Colores Recensione

Sono passati quindici anni dall’uscita dell’album “Real” che nel 2005 - anno in cui la canzone “Gasolina” di Daddy Yanke era già un tormentone in tutto il mondo, portando il reggaeton fuori dai confini di Portorico - ha segnato il debutto discografico di José Álvaro Osorio Balvin, meglio noto come J Balvin. Successivamente, grazie ad album come “La familia” del 2013, “Energia” del 2016 e “Vibras” del 2018 - complici anche canzoni come “Tranquila”, “Ginza” e “Mi gente” - l’artista, nominato “Global ambassador del reggaeton” dal New York Times, ha raggiunto il successo mondiale.

Sulla scia di hit da milioni di ascolti e visualizzazioni, dopo aver vinto diversi premi (cinque Billboard Latin Music Awards, quattro Latin Grammy Awards, due MTV Video Music Awards e quattro Latin American Music Awards) e aver collaborato con diversi artisti - come, tra gli altri, Beyoncé, Justin Bieber, Cardi B, Pharrell Williams, Daddy Yankee e Bad Bunny (con il quale J Balvin ha dato alle stampe l’album collaborativo “Oasis”, uscito il 28 giugno 2019) - il cantante nato a Medellín pubblica il suo sesto album in studio, “Colores”.

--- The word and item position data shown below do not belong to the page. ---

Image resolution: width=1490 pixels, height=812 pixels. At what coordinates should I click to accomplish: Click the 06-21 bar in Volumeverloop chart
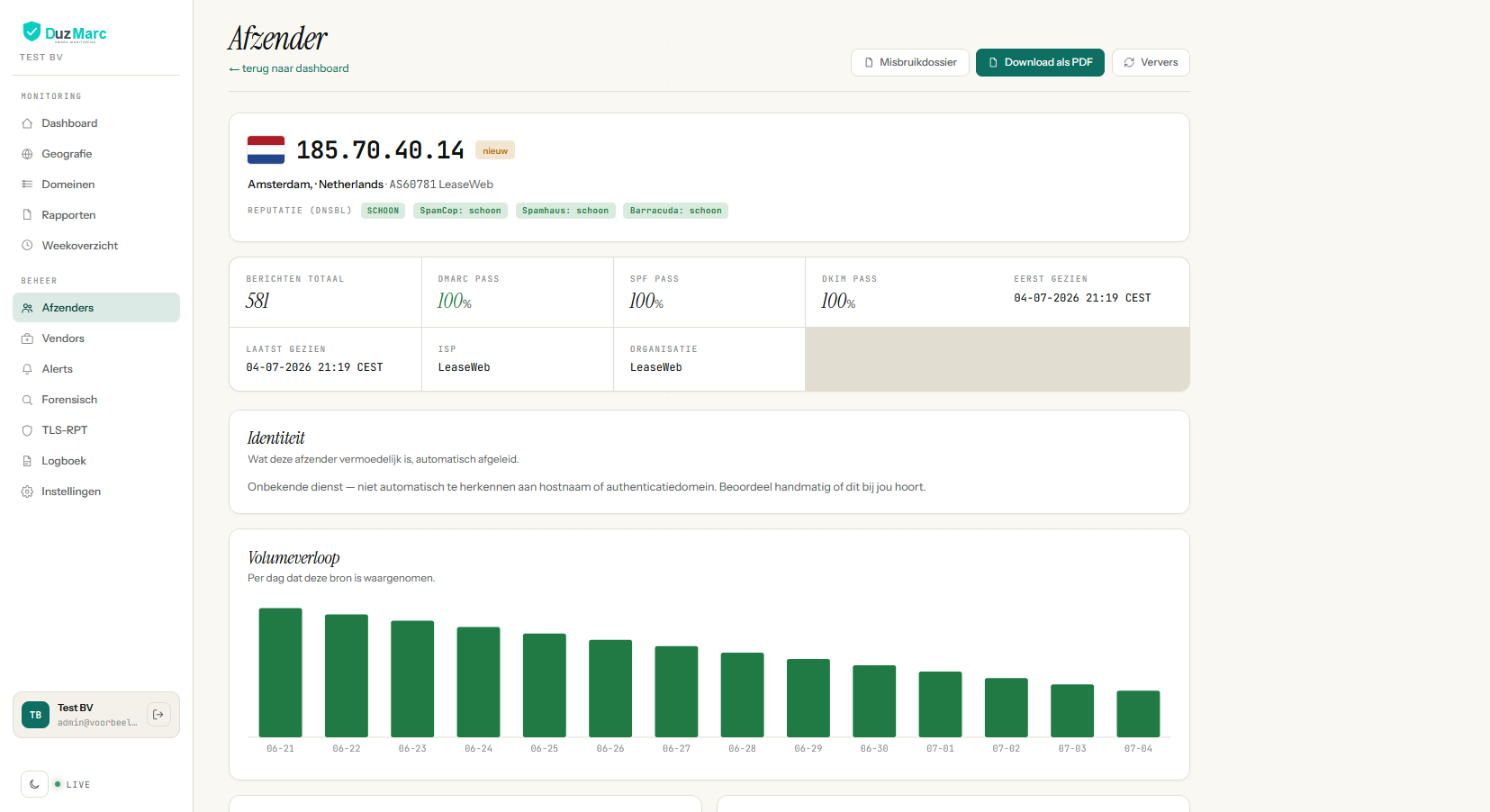pyautogui.click(x=280, y=672)
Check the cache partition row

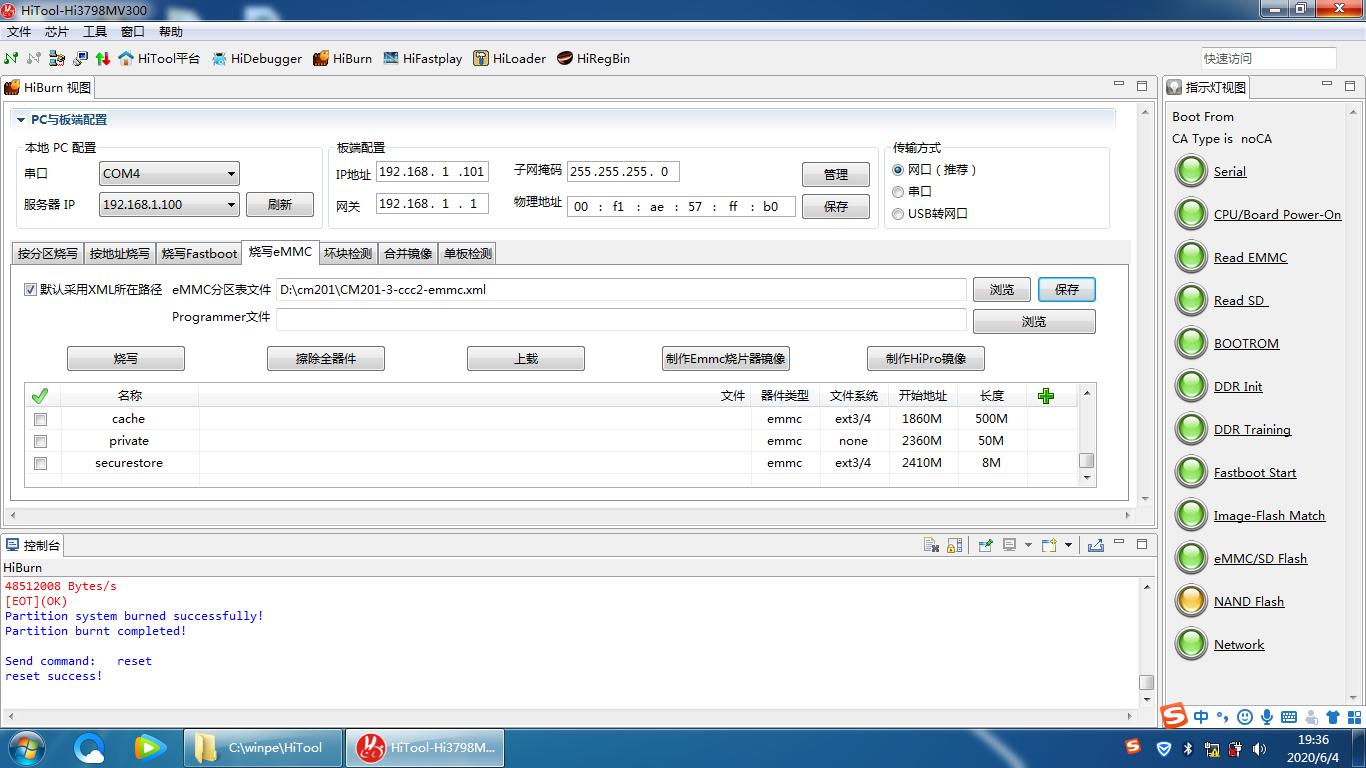pos(39,419)
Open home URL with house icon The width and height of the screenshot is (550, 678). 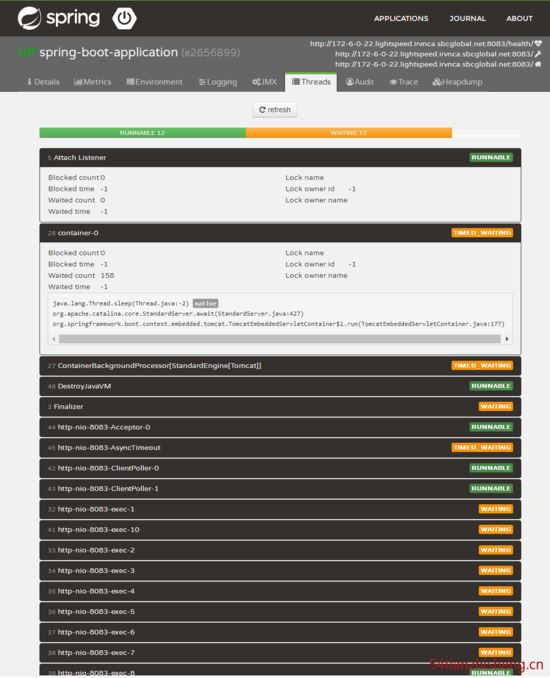(x=438, y=64)
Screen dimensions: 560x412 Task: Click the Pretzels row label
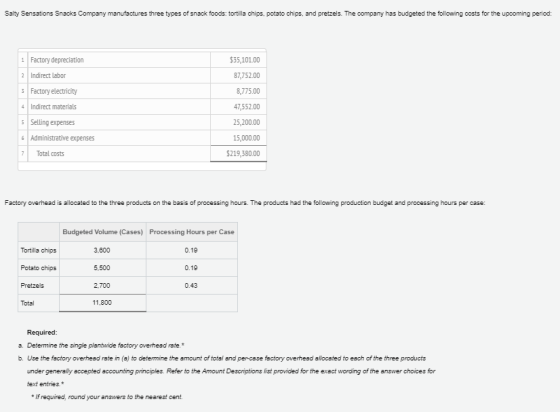coord(32,286)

Per il nuovo album di J Balvin la formula adottata è la stessa dei suoi lavori discografici precedenti:  testi semplici e a canzoni cantate in spagnolo che, nel looro genere, funzionano. Le dieci tracce di “Colores” sono come delle veloci pennellate di una tavolozza colorata e brillante. Il titolo di ogni pezzo, infatti, corrisponde a un colore che, ripresi graficamente nella copertina del disco realizzata dall’artista giapponese Takashi Murakami, richiamano l’atmosfera dei brani. In questo album il cantante colombiano è come un pittore che tinge la musica reggaeton di diverse sonorità, rubando spunti sonori all’hip hop, all’elettronica e al pop.

Anticipato dai singoli “Blanco”, “Morado” e “Rojo”, l’ultimo album di J Balvin si apre con il suono giocoso del brano “Amarillo”, caratterizzato dal campionamento di un corno e costruito su un ritmo vibrante. Con “Azul”, però, si passa subito a una dimensione più sensuale che si ritrova anche nelle successive canzoni del disco come “Rosa”, in cui il tocco di Diplo interviene per colorare di suoni elettronici il pezzo, o “Negro” in cui la musica rallenta e l’atmosfera si fa più calda.

“Colores” è un susseguirsi di brani su cui è difficile non ballare - o anche solo accennare un movimento del capo a tempo di musica - e immaginare di essere a una festa estiva. Canzoni come, per esempio, “Verde” con Sky Rompiendo (che figura anche come produttore dell’intero disco di J Balvin), “Gris”, in cui elementi pop si fondono al reggaeton, e “Arcoiris” con Mr Eazi profumano proprio di estate e rum.

Seppur a un primo ascolto sembra non distaccarsi troppo dai precedenti lavori discografici del cantante colombiano, “Colores” sottintende un lavoro diverso. J Balvin, più che proporre un disco di canzoni pensate per essere delle hit, con questo album cerca di disegnare una propria dimensione sonora e stilistica senza uscire fuori dal mondo reggaeton ma anzi arricchendo il genere per farlo proprio. Per questo motivo “Colores” è sicuramente un prodotto più audace del predecessore, “Vibras”, anche se manca di un tormentone come “Mi gente” con Willy William capace di superare i 2 miliardi di visualizzazioni su YouTube.